Version 2.4.0 of SoftHSM has been released.


  • Issue #135: Support PKCS#8 for GOST.
  • Issue #140: Support for CKA_ALLOWED_MECHANISMS.
    (Patch from Brad Hess)
  • Issue #141: Support CKA_ALWAYS_AUTHENTICATE for private key objects.
  • Issue #220: Support for CKM_DES3_CMAC and CKM_AES_CMAC.
  • Issue #226: Configuration option for Windows build to enable build with static CRT (/MT).
  • Issue #325: Support for CKM_AES_GCM.
  • Issue #334: Document that initialized tokens will be reassigned to another slot (based on the token serial number).
  • Issue #335: Support for CKM_RSA_PKCS_PSS.
    (Patch from Nikos Mavrogiannopoulos)
  • Issue #341: Import AES keys with softhsm2-util.
    (Patch from Pavel Cherezov)
  • Issue #348: Document that OSX needs pkg-config to detect cppunit.
  • Issue #349: softhsm2-util will check the configuration and report any issues before loading the PKCS#11 library.


  • Issue #345: Private objects are presented to security officer in search results.
  • Issue #358: Race condition when multiple applications are creating and reading object files.


OpenDNSSEC 2.1.3

Version 2.1.3 of OpenDNSSEC has been released on 2017-08-10.


As of today version 2.1.3 of OpenDNSSEC has been released. No special migration steps are required when upgrading from a previous 2.x.x release. It includes fixes to the build system, some regressions w.r.t. OpenDNSSEC 1.4 and a signing bug.

Build fixes

  • OPENDNSSEC-904: autoconfigure fails to properly identify functions in ssl library on some distributions.
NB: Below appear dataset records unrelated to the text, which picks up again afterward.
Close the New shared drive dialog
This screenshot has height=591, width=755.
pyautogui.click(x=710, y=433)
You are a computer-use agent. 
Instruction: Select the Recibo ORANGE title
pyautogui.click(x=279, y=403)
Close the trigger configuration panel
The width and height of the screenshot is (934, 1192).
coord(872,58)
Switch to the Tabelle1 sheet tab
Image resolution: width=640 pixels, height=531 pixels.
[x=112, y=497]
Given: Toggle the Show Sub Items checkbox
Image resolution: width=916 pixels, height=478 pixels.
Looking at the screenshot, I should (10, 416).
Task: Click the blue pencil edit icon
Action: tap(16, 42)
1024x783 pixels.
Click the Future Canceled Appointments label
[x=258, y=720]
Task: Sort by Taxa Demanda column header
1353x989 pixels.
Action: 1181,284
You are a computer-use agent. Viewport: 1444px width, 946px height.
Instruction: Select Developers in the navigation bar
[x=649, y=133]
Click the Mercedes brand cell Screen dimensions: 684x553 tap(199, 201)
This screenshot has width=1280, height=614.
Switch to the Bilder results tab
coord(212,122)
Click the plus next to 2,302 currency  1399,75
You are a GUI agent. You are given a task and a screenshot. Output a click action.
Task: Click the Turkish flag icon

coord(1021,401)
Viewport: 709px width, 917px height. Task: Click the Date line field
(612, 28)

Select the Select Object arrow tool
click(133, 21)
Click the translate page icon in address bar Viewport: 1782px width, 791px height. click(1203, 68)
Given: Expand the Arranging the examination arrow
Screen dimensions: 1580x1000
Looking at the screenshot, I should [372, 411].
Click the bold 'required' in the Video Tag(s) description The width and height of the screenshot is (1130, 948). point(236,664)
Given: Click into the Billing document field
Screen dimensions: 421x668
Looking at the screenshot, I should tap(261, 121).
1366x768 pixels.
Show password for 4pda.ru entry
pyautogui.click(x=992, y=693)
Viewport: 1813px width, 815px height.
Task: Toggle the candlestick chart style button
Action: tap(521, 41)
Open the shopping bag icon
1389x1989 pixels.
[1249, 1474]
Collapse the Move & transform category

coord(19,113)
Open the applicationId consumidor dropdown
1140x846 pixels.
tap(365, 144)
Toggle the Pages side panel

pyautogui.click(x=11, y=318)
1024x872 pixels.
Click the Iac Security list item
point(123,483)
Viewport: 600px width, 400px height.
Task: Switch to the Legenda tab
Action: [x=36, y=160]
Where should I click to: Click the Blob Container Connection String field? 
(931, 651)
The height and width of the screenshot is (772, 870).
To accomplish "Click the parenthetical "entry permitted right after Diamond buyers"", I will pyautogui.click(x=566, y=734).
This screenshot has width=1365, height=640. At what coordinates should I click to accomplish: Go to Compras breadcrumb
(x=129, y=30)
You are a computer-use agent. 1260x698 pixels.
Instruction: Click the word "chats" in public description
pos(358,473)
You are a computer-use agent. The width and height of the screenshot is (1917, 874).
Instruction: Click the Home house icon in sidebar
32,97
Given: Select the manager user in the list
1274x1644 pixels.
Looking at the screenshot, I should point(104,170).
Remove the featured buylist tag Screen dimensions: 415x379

This caused the “tsig unknown algorithm hmac-sha256″ error.
  • OPENDNSSEC-894: repair configuration script to allow excluding the build of the enforcer.


  • OPENDNSSEC-508: Tag RolloverNotification was not functioning correctly
  • OPENDNSSEC-901: Enforcer would ignore ManualKeyGeneration tag in conf.xml
  • OPENDNSSEC-906: Tag AllowExtraction tag included from late 1.4 development

Bugs Fixed

  • OPENDNSSEC-886: Improper time calculation on 32 bits machine causes purge of keys not being scheduled. The purge would happen but some time later than expected.
  • OPENDNSSEC-890: Mismatching TTLs in record sets would cause bogus signatures.
  • OPENDNSSEC-908: Warn when TTL of resource record exceeds KASP’s MaxZoneTTL. Formerly the signer would cap such TTLs to prevent situations where those records could get bogus during ZSK rollover. However it has been realized that this can potentially lead to failing IXFRs. We intend to bring back this feature in the near future when our internal data representation allows this.